A incidência de complicações após procedimentos endovasculares é bastante variável, devido às diversas definições encontradas nos estudos e aos inúmeros fatores que contribuem para sua ocorrência (aspecto inerente do paciente, cuidados com a técnica de punção, tamanho e tempo de permanência da bainha introdutora, entre outros)12-15. Devido a essa ampla variedade, os estudos exibem resultados discordantes, desde efeitos protetores a aumento do risco de complicações16-18.
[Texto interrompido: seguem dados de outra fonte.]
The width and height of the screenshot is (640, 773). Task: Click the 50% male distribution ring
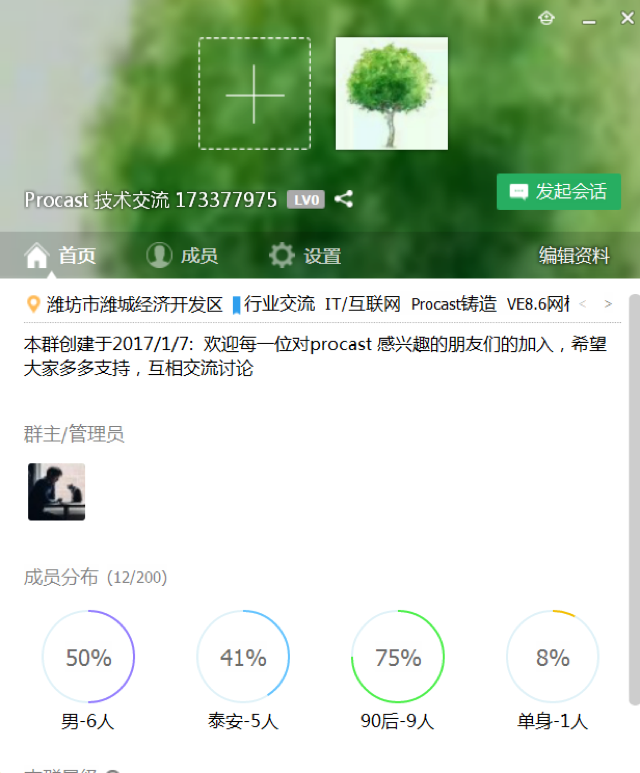[x=88, y=657]
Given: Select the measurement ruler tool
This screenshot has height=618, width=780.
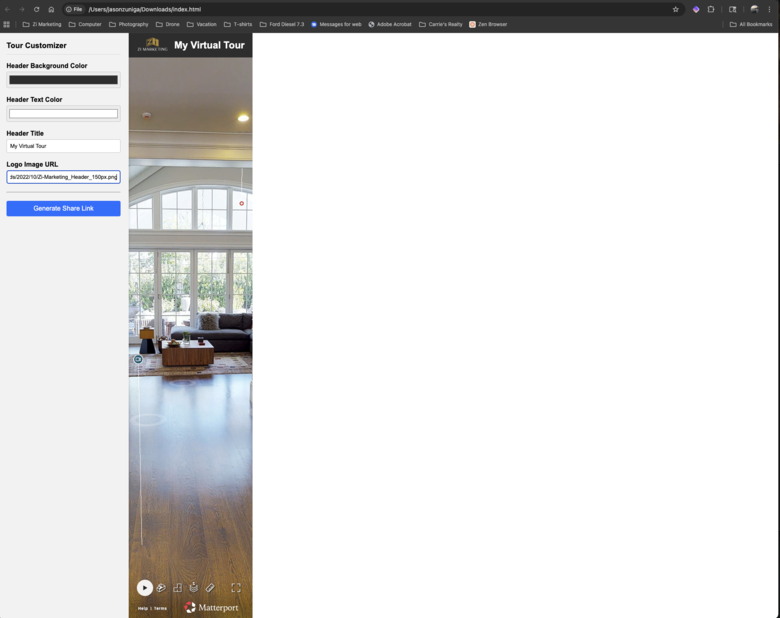Looking at the screenshot, I should [210, 588].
Outro tópico controverso consiste no impacto econômico. Alguns autores demonstraram redução do custo devido à menor estadia hospitalar pós-procedimento e ao menor custo com pessoal requerido para realizar a compressão19,20. Outros estudos já demonstram que essa vantagem acaba sendo anulada pelo elevado custo do DOV utilizado21. Trazendo essa discussão para a nossa realidade, Gioppato et al. desenvolveram um estudo que avaliou o custo total somando os valores referentes ao tratamento de complicações (pseudoaneurisma tratado com injeção de trombina guiada por ultrassom Doppler) que ocorreram somente no grupo submetido a compressão manual11. Os autores chegaram à conclusão de que, apesar de o custo individual do tratamento das complicações relacionadas à hemostasia por compressão ter sido expressivamente maior, na análise do custo por grupo observa-se que o custo total relativo do grupo que utilizou o DOV foi significativamente maior quando comparado ao do grupo submetido somente a compressão manual11.

CONCLUSÃO

Os resultados observados neste estudo permitem sugerir que a técnica de hemostasia por compressão manual, quando bem realizada, é tão efetiva quanto a hemostasia com os DOV. No entanto, o tempo de compressão exercida pelo profissional e o tempo para retorno à deambulação foram maiores no grupo submetido a compressão manual.